Are pre-workout supplements effective?
A supplement is only as effective as its ingredients. And pre-workout supplement ingredients can vary widely. So, it's impossible to say that all pre-workout supplements are effective or ineffective. However, some of the common ingredients in many pre-workout supplements may be beneficial.

One study looked at how a pre-workout supplement affected performance during high-intensity interval training. It led to better aerobic capacity (VO2max), endurance (critical velocity), and training volume.

The supplement also helped maintain or improve body composition during intense training. A 2018 review found pre-workout supplements enhanced muscular endurance and mood during a workout.

Ultimately, certain pre-workout supplements may be effective. But it depends on several factors, including the key ingredients, proper usage, and your fitness goals.

What are the risks of taking pre-workout supplements?

The 2018 review that assessed multi-ingredient pre-workout supplements found that they are generally safe. However, there are some risks involved in taking pre-workout supplements.

The FDA doesn't approve the safety and efficacy of supplement ingredients or the ingredient amounts listed on the labels. So, you can't be sure about what's in your supplement as labels may be inaccurate.

Plus, the caffeine content in pre-workout varies. Some products may contain as much as 387 mg per serving. That's equivalent to 2 to 4 cups of regular brewed coffee, depending on the strength.

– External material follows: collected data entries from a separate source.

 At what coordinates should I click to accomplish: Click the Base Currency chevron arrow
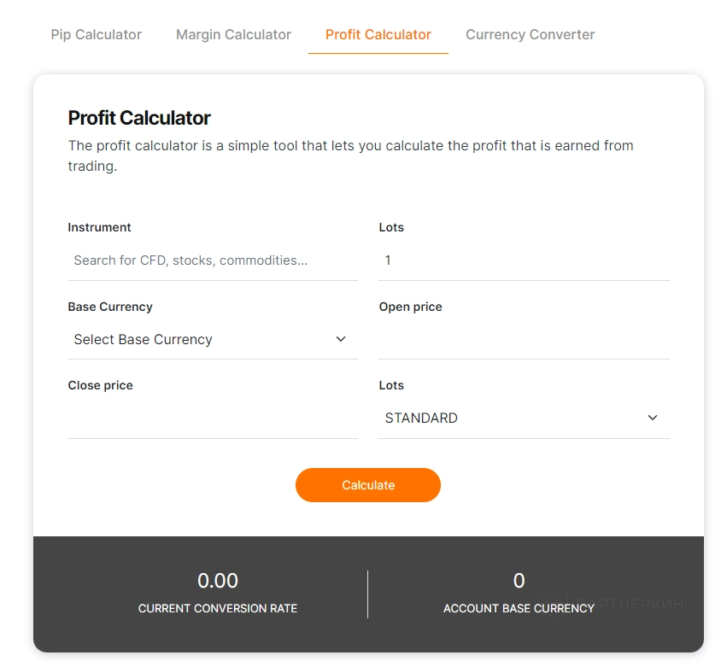click(341, 340)
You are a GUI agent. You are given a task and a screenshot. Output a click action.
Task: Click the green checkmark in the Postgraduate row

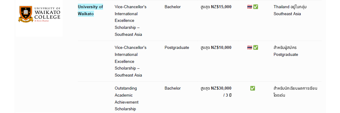256,48
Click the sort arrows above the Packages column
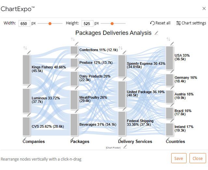 point(73,39)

Too much caffeine may cause side effects such as:

Overstimulation, including restlessness or shakiness

  • Anxiety
  • Dehydration
  • Headaches
  • High blood pressure or fast heart rate
  • Fatigue
  • Insomnia
  • Dependency

Some pre-workout supplements have high amounts of caffeine and sugar, which can lead to an energy crash and related symptoms. Your body metabolizes caffeine and sugar quickly. Both ingredients can give you an initial energy boost followed by a sharp drop when they leave your system.

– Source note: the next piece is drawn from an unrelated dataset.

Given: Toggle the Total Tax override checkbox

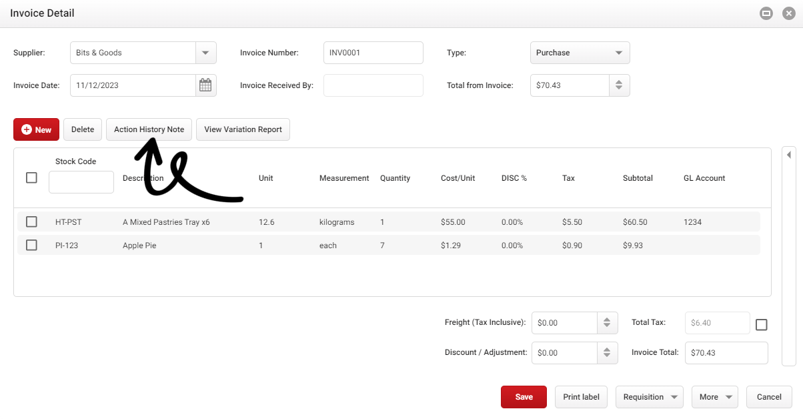Looking at the screenshot, I should [761, 325].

Although the research is mixed, some studies suggest that pre-workout supplements can impair kidney and liver function.

Athletes should also be cautious. Pre-workout supplements could contain steroids and other ingredients banned by sports organizations. This could result in a failed drug test and disqualification or loss of employment.

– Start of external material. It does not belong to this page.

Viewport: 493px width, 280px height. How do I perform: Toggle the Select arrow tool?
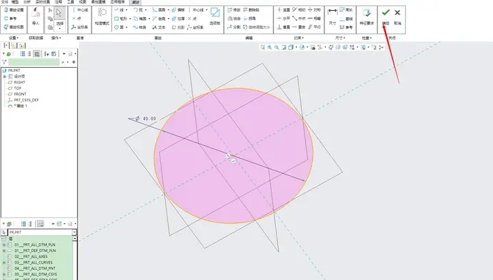click(x=59, y=13)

Do you need a pre-workout?
No, pre-workout isn't necessary for most people. A balanced diet can give you all the nutrients you need to crush your workouts. If you are a competitive athlete or bodybuilder, you may find that a carefully chosen pre-workout supplement can help give you an edge.

Talk to our gym manager before taking a pre-workout supplement. This is particularly important if you have underlying health conditions or take medications.

And never try a new supplement on game or race day since you don't know how your body will react. It's best to start with small amounts of a pre-workout supplement during training. Then, gradually raise the amount when you know how it affects you.